Please ensure your PowerPoint presentation includes a detailed approach for our strategy behind each of the 3 phases including activities involved in each - i.e. understanding the data distributions, feature engineering, data transformations, modelling, results interpretation and reporting. This detailed plan needs to be presented to the client to get a sign-off.
The client is happy with the analysis plan and would like us to proceed. After building the model we need to present our results back to the client.
Visualisations such as interactive dashboards often help us highlight key findings and convey our ideas in a more succinct manner. A list of customers or algorithm won’t cut it with the client, we need to support our results with the use of visualisations.
Please develop a dashboard that we can present to the client at our next meeting. Display your data summary and results of the analysis in a dashboard (see tools/references for assistance). Maximum of 3 dashboard views/tabs, creativity in layout and presentation is welcome.
As this is not a KPMG branded deliverable, please find attached a client logo for incorporation.
It is important to keep in mind the business context when presenting your findings:
What are the trends in the underlying data? Which customer segment has the highest customer value?

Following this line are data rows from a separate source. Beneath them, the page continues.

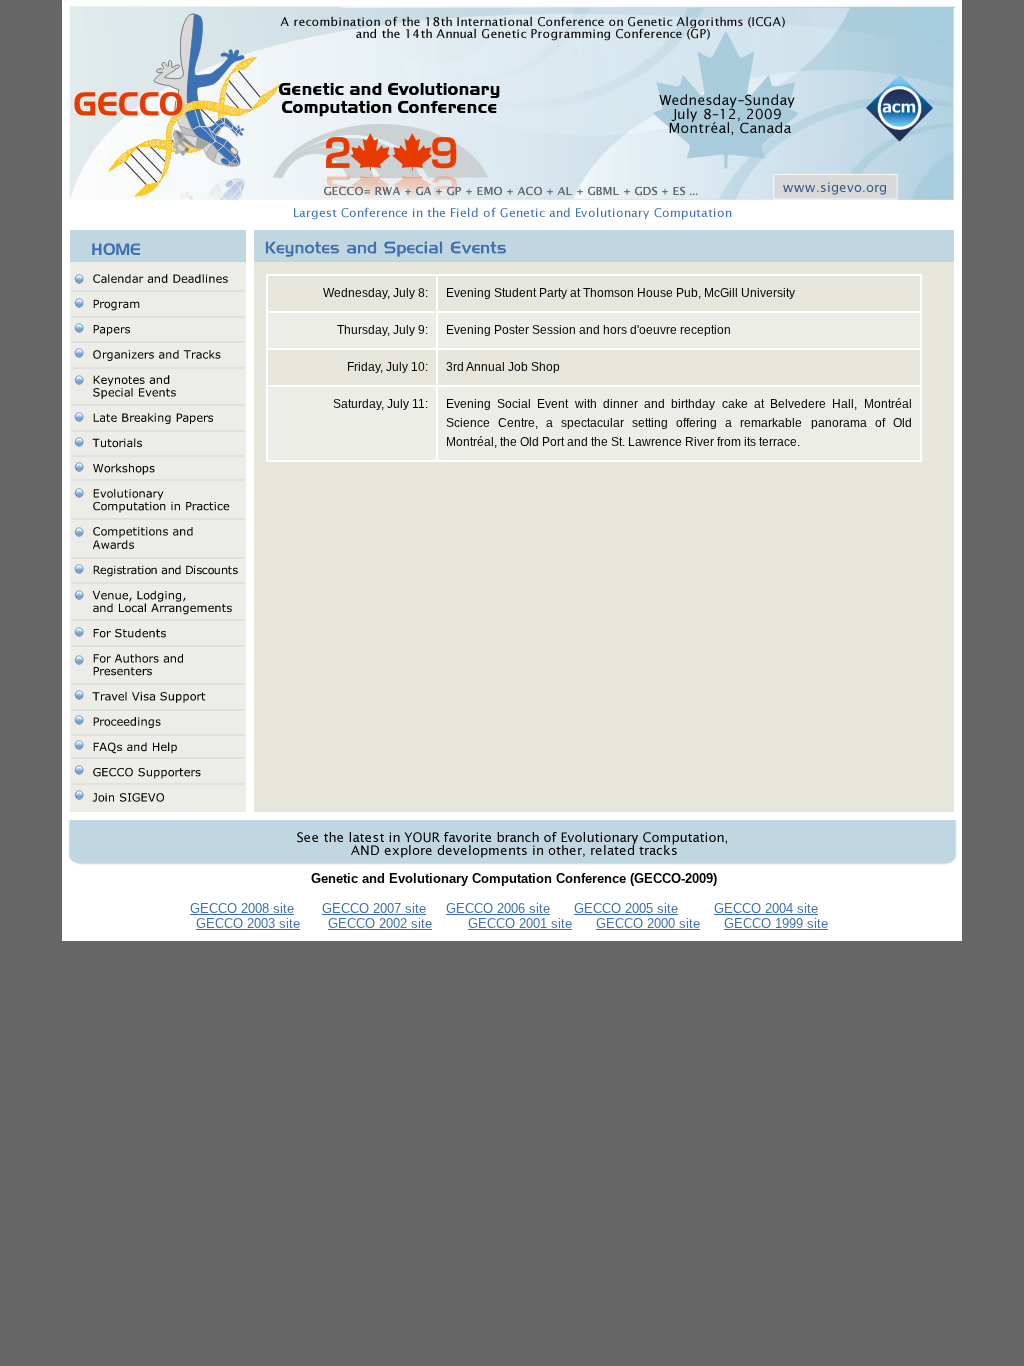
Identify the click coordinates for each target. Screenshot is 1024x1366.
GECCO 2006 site (498, 908)
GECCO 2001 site (520, 923)
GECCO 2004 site (766, 908)
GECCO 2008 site (242, 908)
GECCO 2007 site (374, 908)
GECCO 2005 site (626, 908)
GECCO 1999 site (776, 923)
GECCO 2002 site (380, 923)
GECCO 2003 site (248, 923)
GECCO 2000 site (648, 923)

What do you propose should be Sprocket Central Pty Ltd ’s marketing and growth strategy? What additional external datasets may be useful to obtain greater insights into customer preferences and propensity to purchase the products? Specifically, your presentation should specify who Sprocket Central Pty Ltd’s marketing team should be targeting out of the new 1000 customer list as well as the broader market segment to reach out to.